Carrick, mientras tanto, ha manejado el ruido con una serenidad casi británica de manual. Preguntado por los otros candidatos y por la incertidumbre sobre su futuro, respondió sin dramatismo: no le ha afectado, no ha cambiado su forma de trabajar, se siente seguro del trabajo que está haciendo con el grupo y asume que el club debía seguir un proceso para encontrar a la persona adecuada para el puesto.
Traducción: él ha seguido entrenando como si ya fuera el dueño del banquillo.
La advertencia de Rooney
No todo es euforia. Wayne Rooney, leyenda y máximo goleador histórico del club, ha levantado la voz con un aviso que resuena en clave de mercado. Para él, cada día que pasa sin anuncio oficial es un día perdido de planificación.
Su argumento es simple y contundente. Cualquier futbolista de primer nivel al que se acerque el United tendrá una pregunta inmediata: quién será el entrenador y si realmente le quiere en el proyecto. Sin esa certeza, la negociación nace coja.
Rooney lo ve claro: el club necesita actuar con rapidez si quiere reforzar la plantilla a la altura de sus ambiciones. El verano se presenta como una ventana de reconstrucción profunda y la figura del técnico es la primera pieza que debe encajar.
Un club que recupera el orgullo
La decisión de apostar por Carrick de forma permanente se entiende dentro de una lógica evidente: no romper el impulso que ha devuelto orgullo a la grada. El equipo compite con otra energía, con una identidad más reconocible y un vestuario que, por primera vez en mucho tiempo, parece mirar en la misma dirección.
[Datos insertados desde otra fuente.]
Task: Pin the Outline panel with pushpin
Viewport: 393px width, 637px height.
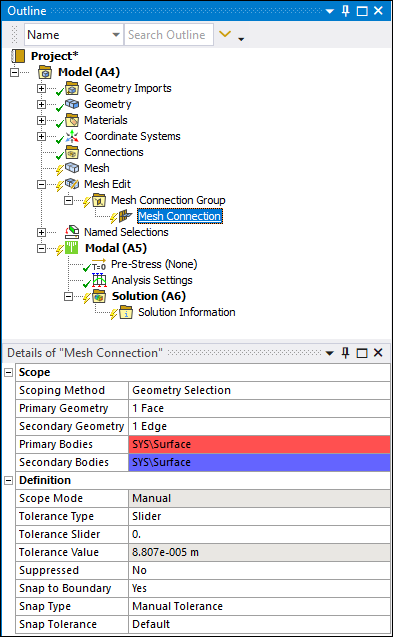Action: point(346,11)
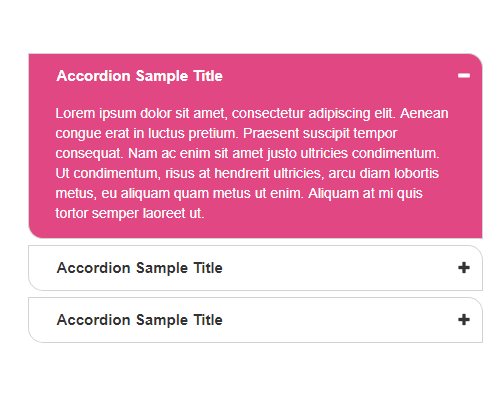Expand the last white accordion panel
This screenshot has width=500, height=400.
[x=255, y=320]
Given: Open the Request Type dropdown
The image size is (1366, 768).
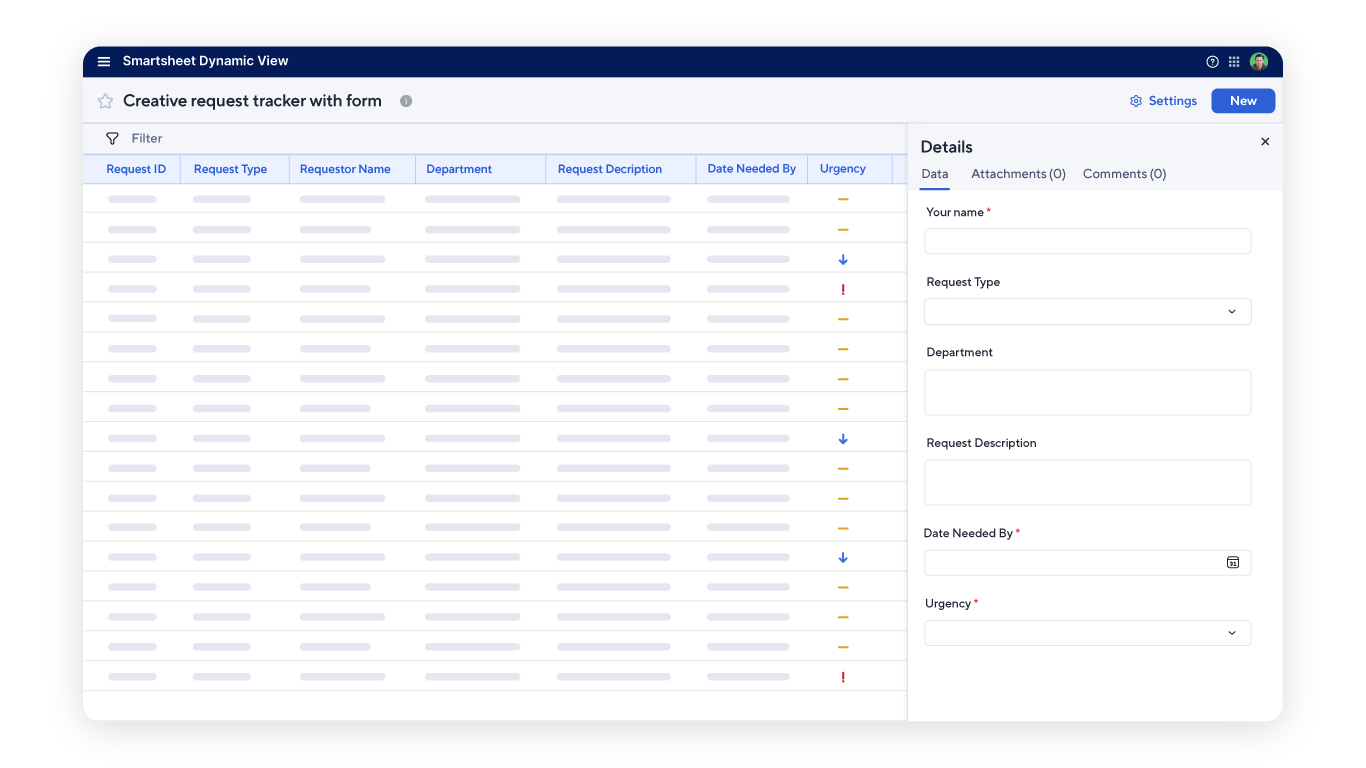Looking at the screenshot, I should pyautogui.click(x=1087, y=311).
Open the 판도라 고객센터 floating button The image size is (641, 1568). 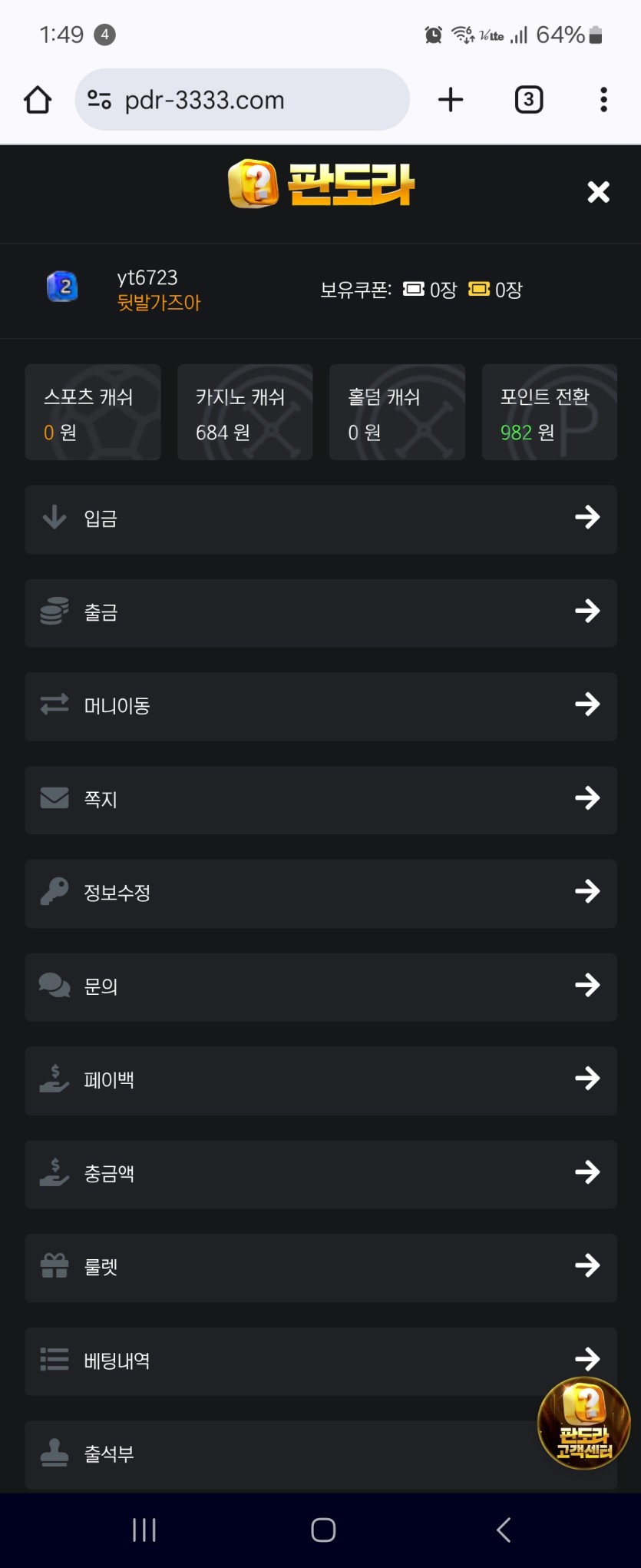click(583, 1423)
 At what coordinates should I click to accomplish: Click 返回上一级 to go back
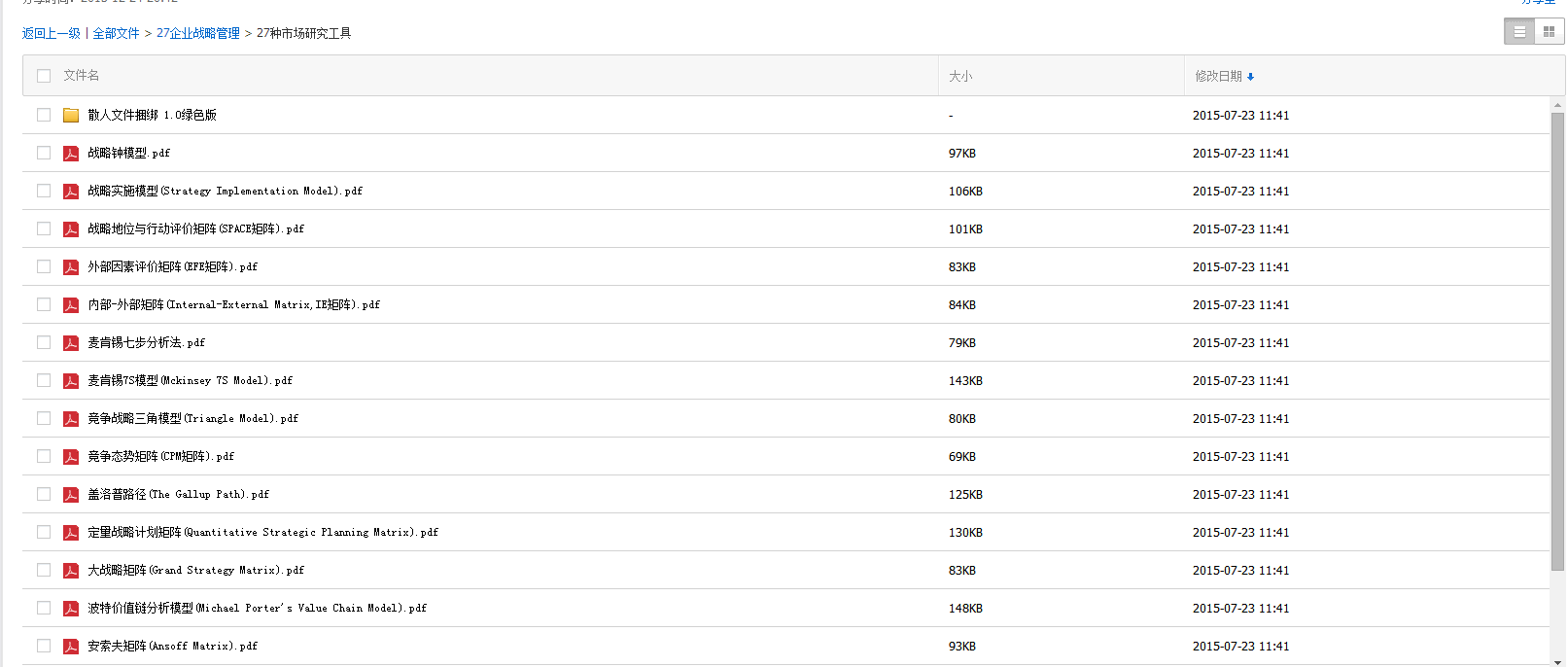(x=51, y=33)
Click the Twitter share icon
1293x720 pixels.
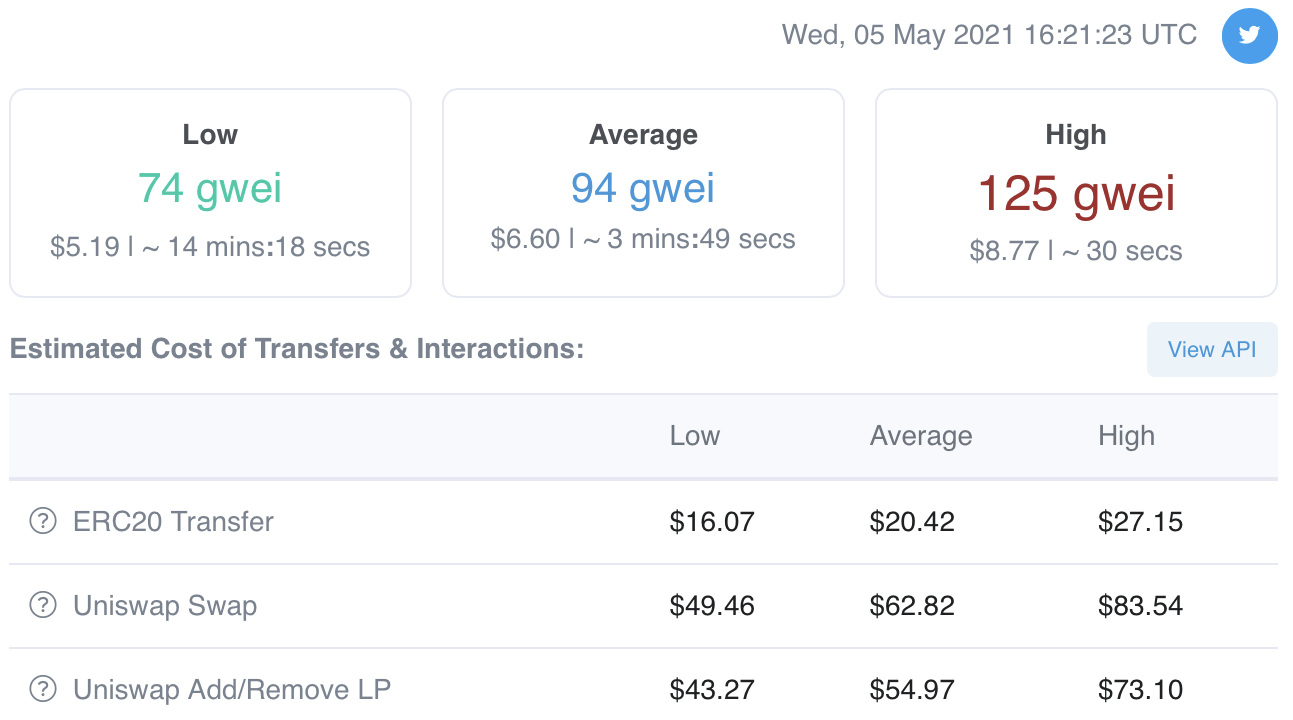pos(1249,36)
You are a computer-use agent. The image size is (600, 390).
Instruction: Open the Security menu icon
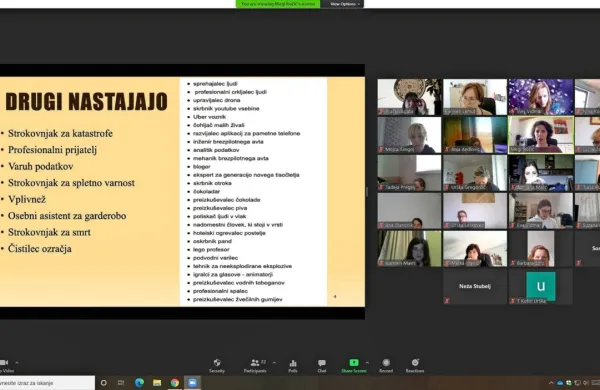217,363
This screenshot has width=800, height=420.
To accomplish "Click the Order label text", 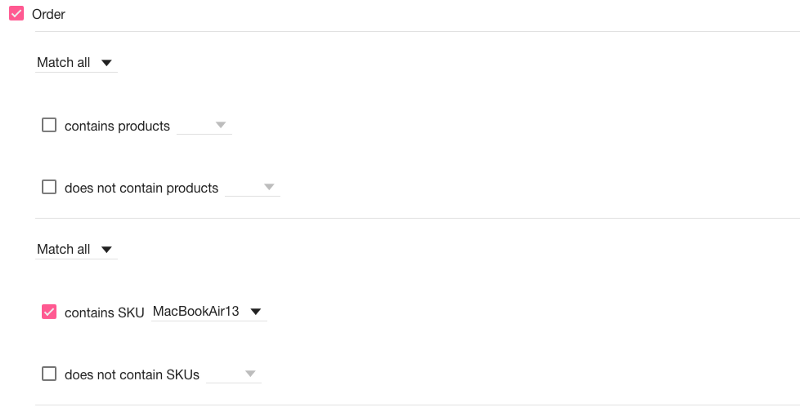I will (48, 14).
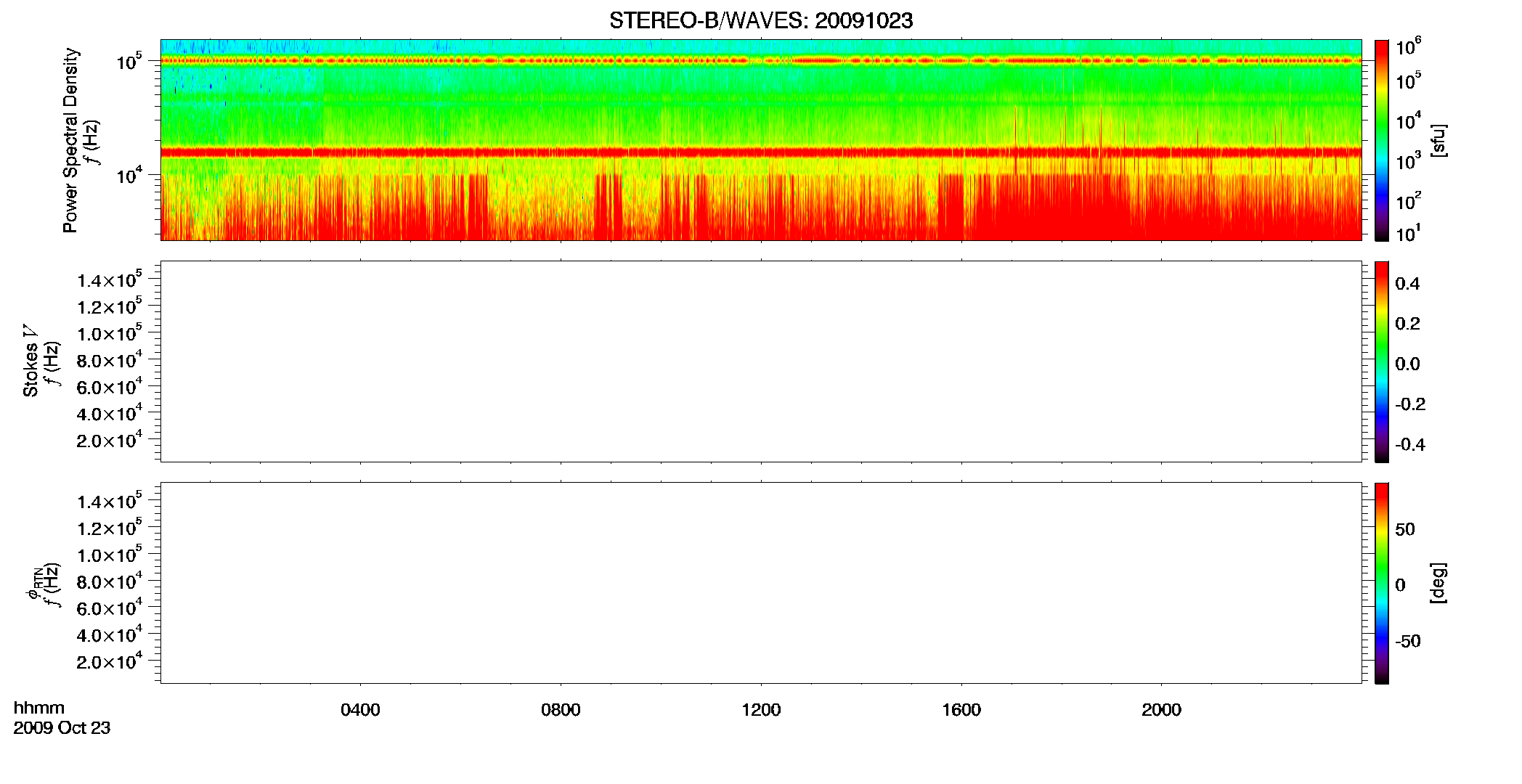Viewport: 1522px width, 784px height.
Task: Click the 0.4 value on Stokes V color bar
Action: click(1407, 284)

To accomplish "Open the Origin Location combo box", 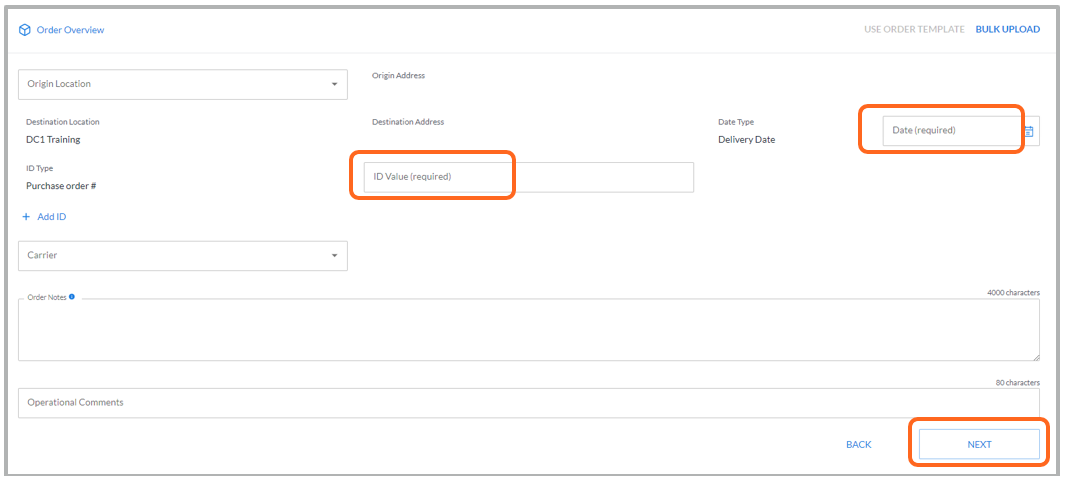I will coord(183,84).
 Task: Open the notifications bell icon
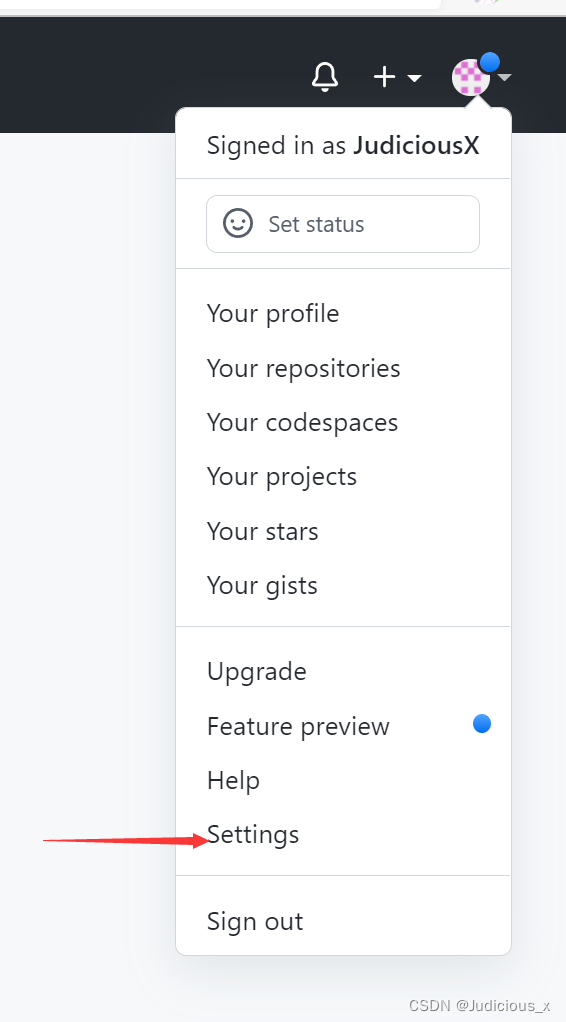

El plan es sencillo sobre el papel. Berrada y Wilcox ponen su firma, Ratcliffe ratifica y el club se alinea para que el anuncio llegue a tiempo de encarar el mercado con un mensaje nítido: este es el proyecto, este es el entrenador.
Si todo se aprueba como se espera, el siguiente gesto puede ser tan simbólico como potente. Tras el último partido en casa de la temporada, este domingo ante Nottingham Forest, Carrick podría tomar el micrófono sobre el césped de Old Trafford ya como técnico permanente. No sería solo una formalidad. Sería la escenificación pública de una nueva era.
La pregunta ya no es si se lo ha ganado. La pregunta es si el United sabrá aprovechar el momento y blindar, de una vez por todas, el liderazgo que tanto ha buscado en su banquillo.